Data records:

*-*-*

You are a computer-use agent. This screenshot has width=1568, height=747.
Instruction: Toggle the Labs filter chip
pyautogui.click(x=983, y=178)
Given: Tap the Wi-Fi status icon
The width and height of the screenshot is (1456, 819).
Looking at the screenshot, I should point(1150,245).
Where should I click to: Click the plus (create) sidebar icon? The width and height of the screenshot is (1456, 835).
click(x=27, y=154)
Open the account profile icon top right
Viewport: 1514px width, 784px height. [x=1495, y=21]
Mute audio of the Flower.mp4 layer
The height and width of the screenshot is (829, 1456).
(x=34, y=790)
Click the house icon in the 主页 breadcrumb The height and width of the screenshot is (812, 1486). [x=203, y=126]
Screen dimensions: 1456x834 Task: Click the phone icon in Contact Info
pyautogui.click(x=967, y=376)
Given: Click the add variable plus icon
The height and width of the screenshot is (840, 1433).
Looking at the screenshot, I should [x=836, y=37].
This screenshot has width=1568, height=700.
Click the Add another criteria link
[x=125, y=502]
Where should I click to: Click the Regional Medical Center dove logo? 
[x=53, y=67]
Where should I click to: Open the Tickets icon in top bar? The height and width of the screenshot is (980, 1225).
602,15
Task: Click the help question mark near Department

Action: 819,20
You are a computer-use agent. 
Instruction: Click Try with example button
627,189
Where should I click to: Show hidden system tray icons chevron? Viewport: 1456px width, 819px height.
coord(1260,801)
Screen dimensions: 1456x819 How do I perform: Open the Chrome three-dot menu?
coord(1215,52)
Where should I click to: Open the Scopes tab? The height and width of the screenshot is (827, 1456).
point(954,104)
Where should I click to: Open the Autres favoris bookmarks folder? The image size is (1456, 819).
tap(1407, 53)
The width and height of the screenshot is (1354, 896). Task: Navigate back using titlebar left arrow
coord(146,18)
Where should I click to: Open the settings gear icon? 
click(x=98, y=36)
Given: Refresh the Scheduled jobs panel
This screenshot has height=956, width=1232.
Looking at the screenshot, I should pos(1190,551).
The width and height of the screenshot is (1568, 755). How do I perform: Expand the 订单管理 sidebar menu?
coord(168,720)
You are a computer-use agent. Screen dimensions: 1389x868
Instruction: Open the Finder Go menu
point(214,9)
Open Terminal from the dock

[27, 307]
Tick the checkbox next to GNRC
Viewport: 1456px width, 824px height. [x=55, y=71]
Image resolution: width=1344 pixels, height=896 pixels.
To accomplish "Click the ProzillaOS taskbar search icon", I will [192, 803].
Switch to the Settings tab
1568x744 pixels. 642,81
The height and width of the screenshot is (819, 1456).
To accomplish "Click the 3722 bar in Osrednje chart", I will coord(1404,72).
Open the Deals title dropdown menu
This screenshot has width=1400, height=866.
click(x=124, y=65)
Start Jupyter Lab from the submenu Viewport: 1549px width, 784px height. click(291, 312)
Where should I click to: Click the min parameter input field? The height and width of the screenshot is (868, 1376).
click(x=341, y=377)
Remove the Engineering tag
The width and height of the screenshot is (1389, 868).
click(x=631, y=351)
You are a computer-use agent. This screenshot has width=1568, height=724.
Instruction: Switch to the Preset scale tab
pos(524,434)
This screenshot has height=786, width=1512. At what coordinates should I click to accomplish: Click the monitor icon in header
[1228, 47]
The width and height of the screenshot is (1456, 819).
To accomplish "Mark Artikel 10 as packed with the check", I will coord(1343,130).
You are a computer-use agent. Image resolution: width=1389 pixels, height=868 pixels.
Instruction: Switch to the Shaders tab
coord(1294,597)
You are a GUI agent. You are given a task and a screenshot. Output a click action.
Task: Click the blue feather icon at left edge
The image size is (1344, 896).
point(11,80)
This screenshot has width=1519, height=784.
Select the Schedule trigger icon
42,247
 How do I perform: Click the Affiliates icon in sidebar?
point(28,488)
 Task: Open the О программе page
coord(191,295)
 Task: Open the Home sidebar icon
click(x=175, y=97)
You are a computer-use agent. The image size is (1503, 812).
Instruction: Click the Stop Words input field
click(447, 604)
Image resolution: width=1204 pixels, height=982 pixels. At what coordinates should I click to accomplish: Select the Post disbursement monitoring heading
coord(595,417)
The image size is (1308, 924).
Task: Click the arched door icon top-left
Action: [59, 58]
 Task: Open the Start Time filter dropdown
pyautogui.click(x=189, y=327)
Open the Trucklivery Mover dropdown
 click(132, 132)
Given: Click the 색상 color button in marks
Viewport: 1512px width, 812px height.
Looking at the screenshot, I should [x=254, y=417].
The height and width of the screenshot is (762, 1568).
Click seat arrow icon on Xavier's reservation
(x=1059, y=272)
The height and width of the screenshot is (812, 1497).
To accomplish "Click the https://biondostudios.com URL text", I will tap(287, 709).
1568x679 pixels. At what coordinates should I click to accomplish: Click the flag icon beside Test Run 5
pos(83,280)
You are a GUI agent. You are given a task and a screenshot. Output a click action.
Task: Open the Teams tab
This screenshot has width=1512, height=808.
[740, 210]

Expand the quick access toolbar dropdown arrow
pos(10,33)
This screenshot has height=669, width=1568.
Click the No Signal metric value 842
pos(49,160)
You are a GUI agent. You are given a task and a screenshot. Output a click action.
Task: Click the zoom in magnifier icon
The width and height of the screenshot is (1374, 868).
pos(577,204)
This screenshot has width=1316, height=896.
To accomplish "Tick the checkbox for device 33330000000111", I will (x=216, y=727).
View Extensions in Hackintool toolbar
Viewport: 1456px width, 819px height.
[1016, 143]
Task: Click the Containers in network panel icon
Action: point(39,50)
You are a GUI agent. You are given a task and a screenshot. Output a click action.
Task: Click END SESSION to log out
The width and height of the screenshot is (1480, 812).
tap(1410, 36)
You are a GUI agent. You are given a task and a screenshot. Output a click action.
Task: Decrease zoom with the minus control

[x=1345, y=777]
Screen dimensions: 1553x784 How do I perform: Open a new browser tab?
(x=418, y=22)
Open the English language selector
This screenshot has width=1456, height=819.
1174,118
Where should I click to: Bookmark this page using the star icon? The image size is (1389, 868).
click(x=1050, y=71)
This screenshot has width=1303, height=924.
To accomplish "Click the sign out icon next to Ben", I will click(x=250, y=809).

*-*-*

**TASK OBJECTIVE:** Write out each entry exactly, and omit nothing.

**ANSWER TO THIS EXERCISE:**
You are a computer-use agent. This screenshot has width=1568, height=747.
Instruction: Toggle the Labs filter chip
pyautogui.click(x=983, y=178)
Given: Tap the Wi-Fi status icon
The width and height of the screenshot is (1456, 819).
Looking at the screenshot, I should point(1150,245).
Where should I click to: Click the plus (create) sidebar icon? The width and height of the screenshot is (1456, 835).
click(x=27, y=154)
Open the account profile icon top right
Viewport: 1514px width, 784px height. [x=1495, y=21]
Mute audio of the Flower.mp4 layer
The height and width of the screenshot is (829, 1456).
(x=34, y=790)
Click the house icon in the 主页 breadcrumb The height and width of the screenshot is (812, 1486). [x=203, y=126]
Screen dimensions: 1456x834 Task: Click the phone icon in Contact Info
pyautogui.click(x=967, y=376)
Given: Click the add variable plus icon
The height and width of the screenshot is (840, 1433).
Looking at the screenshot, I should [x=836, y=37].
This screenshot has width=1568, height=700.
Click the Add another criteria link
[x=125, y=502]
Where should I click to: Click the Regional Medical Center dove logo? 
[x=53, y=67]
Where should I click to: Open the Tickets icon in top bar? The height and width of the screenshot is (980, 1225).
602,15
Task: Click the help question mark near Department

Action: 819,20
You are a computer-use agent. 
Instruction: Click Try with example button
627,189
Where should I click to: Show hidden system tray icons chevron? Viewport: 1456px width, 819px height.
coord(1260,801)
Screen dimensions: 1456x819 How do I perform: Open the Chrome three-dot menu?
coord(1215,52)
Where should I click to: Open the Scopes tab? The height and width of the screenshot is (827, 1456).
point(954,104)
Where should I click to: Open the Autres favoris bookmarks folder? The image size is (1456, 819).
tap(1407, 53)
The width and height of the screenshot is (1354, 896). Task: Navigate back using titlebar left arrow
coord(146,18)
Where should I click to: Open the settings gear icon? 
click(x=98, y=36)
Given: Refresh the Scheduled jobs panel
This screenshot has height=956, width=1232.
Looking at the screenshot, I should pos(1190,551).
The width and height of the screenshot is (1568, 755). How do I perform: Expand the 订单管理 sidebar menu?
coord(168,720)
You are a computer-use agent. Screen dimensions: 1389x868
Instruction: Open the Finder Go menu
point(214,9)
Open Terminal from the dock

[27, 307]
Tick the checkbox next to GNRC
Viewport: 1456px width, 824px height. [x=55, y=71]
Image resolution: width=1344 pixels, height=896 pixels.
To accomplish "Click the ProzillaOS taskbar search icon", I will [192, 803].
Switch to the Settings tab
1568x744 pixels. 642,81
The height and width of the screenshot is (819, 1456).
To accomplish "Click the 3722 bar in Osrednje chart", I will coord(1404,72).
Open the Deals title dropdown menu
This screenshot has width=1400, height=866.
click(x=124, y=65)
Start Jupyter Lab from the submenu Viewport: 1549px width, 784px height. click(291, 312)
Where should I click to: Click the min parameter input field? The height and width of the screenshot is (868, 1376).
click(x=341, y=377)
Remove the Engineering tag
The width and height of the screenshot is (1389, 868).
click(x=631, y=351)
You are a computer-use agent. This screenshot has width=1568, height=724.
Instruction: Switch to the Preset scale tab
pos(524,434)
This screenshot has height=786, width=1512. At what coordinates should I click to accomplish: Click the monitor icon in header
[1228, 47]
The width and height of the screenshot is (1456, 819).
To accomplish "Mark Artikel 10 as packed with the check", I will coord(1343,130).
You are a computer-use agent. Image resolution: width=1389 pixels, height=868 pixels.
Instruction: Switch to the Shaders tab
coord(1294,597)
You are a GUI agent. You are given a task and a screenshot. Output a click action.
Task: Click the blue feather icon at left edge
The image size is (1344, 896).
point(11,80)
This screenshot has width=1519, height=784.
Select the Schedule trigger icon
42,247
 How do I perform: Click the Affiliates icon in sidebar?
point(28,488)
 Task: Open the О программе page
coord(191,295)
 Task: Open the Home sidebar icon
click(x=175, y=97)
You are a computer-use agent. The image size is (1503, 812).
Instruction: Click the Stop Words input field
click(447, 604)
Image resolution: width=1204 pixels, height=982 pixels. At what coordinates should I click to accomplish: Select the Post disbursement monitoring heading
coord(595,417)
The image size is (1308, 924).
Task: Click the arched door icon top-left
Action: [59, 58]
 Task: Open the Start Time filter dropdown
pyautogui.click(x=189, y=327)
Open the Trucklivery Mover dropdown
 click(132, 132)
Given: Click the 색상 color button in marks
Viewport: 1512px width, 812px height.
Looking at the screenshot, I should [x=254, y=417].
The height and width of the screenshot is (762, 1568).
Click seat arrow icon on Xavier's reservation
(x=1059, y=272)
The height and width of the screenshot is (812, 1497).
To accomplish "Click the https://biondostudios.com URL text", I will tap(287, 709).
1568x679 pixels. At what coordinates should I click to accomplish: Click the flag icon beside Test Run 5
pos(83,280)
You are a GUI agent. You are given a task and a screenshot. Output a click action.
Task: Open the Teams tab
This screenshot has width=1512, height=808.
[740, 210]

Expand the quick access toolbar dropdown arrow
pos(10,33)
This screenshot has height=669, width=1568.
Click the No Signal metric value 842
pos(49,160)
You are a GUI agent. You are given a task and a screenshot. Output a click action.
Task: Click the zoom in magnifier icon
The width and height of the screenshot is (1374, 868).
pos(577,204)
This screenshot has width=1316, height=896.
To accomplish "Tick the checkbox for device 33330000000111", I will (x=216, y=727).
View Extensions in Hackintool toolbar
Viewport: 1456px width, 819px height.
[1016, 143]
Task: Click the Containers in network panel icon
Action: point(39,50)
You are a GUI agent. You are given a task and a screenshot. Output a click action.
Task: Click END SESSION to log out
The width and height of the screenshot is (1480, 812).
tap(1410, 36)
You are a GUI agent. You are given a task and a screenshot. Output a click action.
Task: Decrease zoom with the minus control

[x=1345, y=777]
Screen dimensions: 1553x784 How do I perform: Open a new browser tab?
(x=418, y=22)
Open the English language selector
This screenshot has width=1456, height=819.
1174,118
Where should I click to: Bookmark this page using the star icon? The image size is (1389, 868).
click(x=1050, y=71)
This screenshot has width=1303, height=924.
To accomplish "Click the sign out icon next to Ben", I will click(x=250, y=809).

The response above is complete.